Exercise details → Rewrite the entries from the line containing "The image size" through the end of the entries, inclusive, replacing "screenshot" with "screen capture" and changing nothing else. Leave the pictures out of your answer.

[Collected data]
+-------+

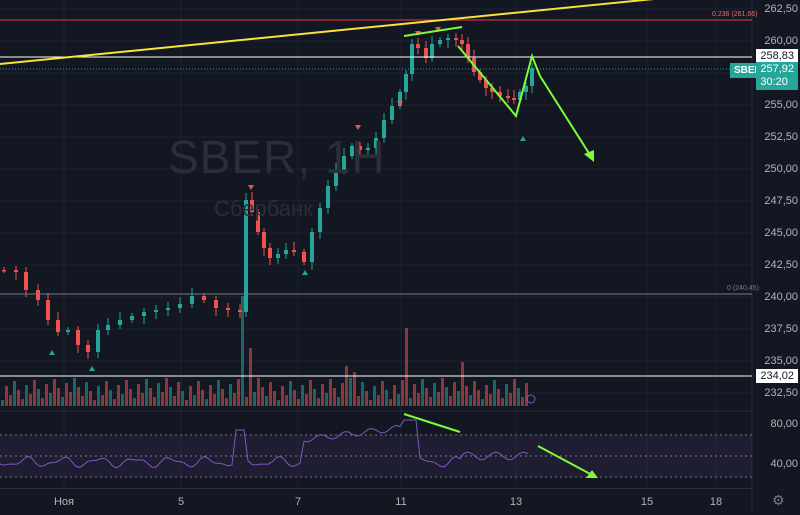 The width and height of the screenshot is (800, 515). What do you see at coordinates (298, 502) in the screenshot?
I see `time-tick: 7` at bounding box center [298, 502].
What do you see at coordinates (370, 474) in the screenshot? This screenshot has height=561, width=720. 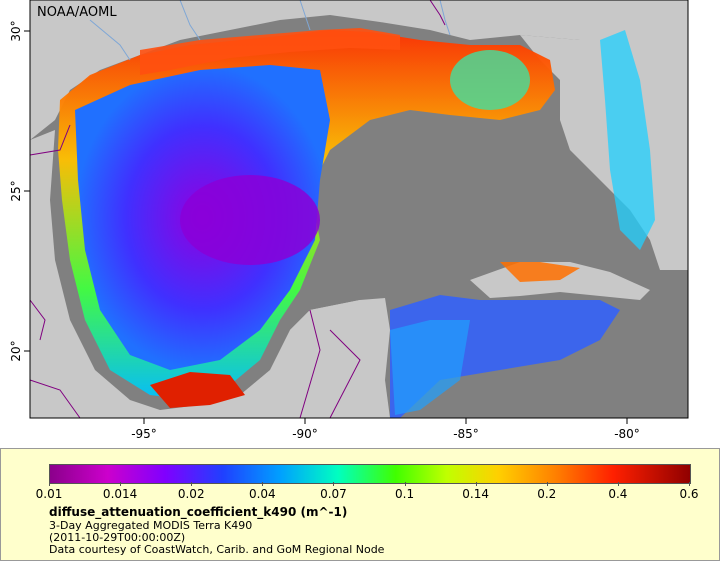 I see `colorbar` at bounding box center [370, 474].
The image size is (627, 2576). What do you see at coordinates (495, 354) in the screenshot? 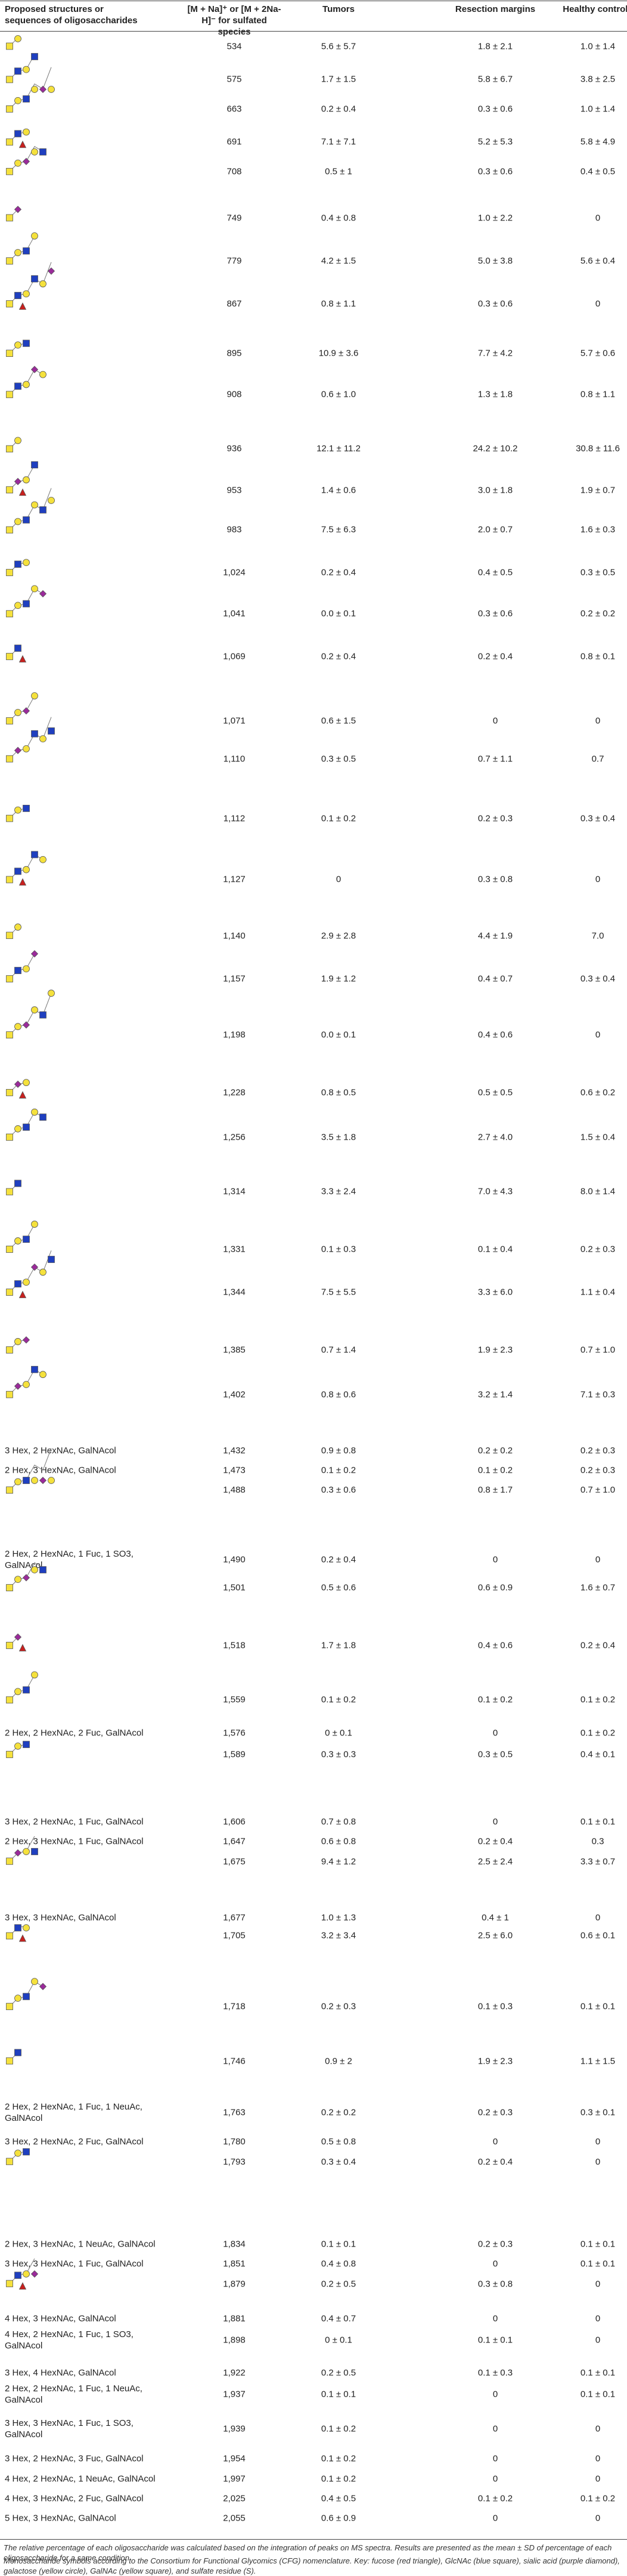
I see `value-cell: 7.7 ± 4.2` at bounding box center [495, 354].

+-------+

Output of the exercise →
The image size is (627, 2576). What do you see at coordinates (495, 354) in the screen capture? 
I see `value-cell: 7.7 ± 4.2` at bounding box center [495, 354].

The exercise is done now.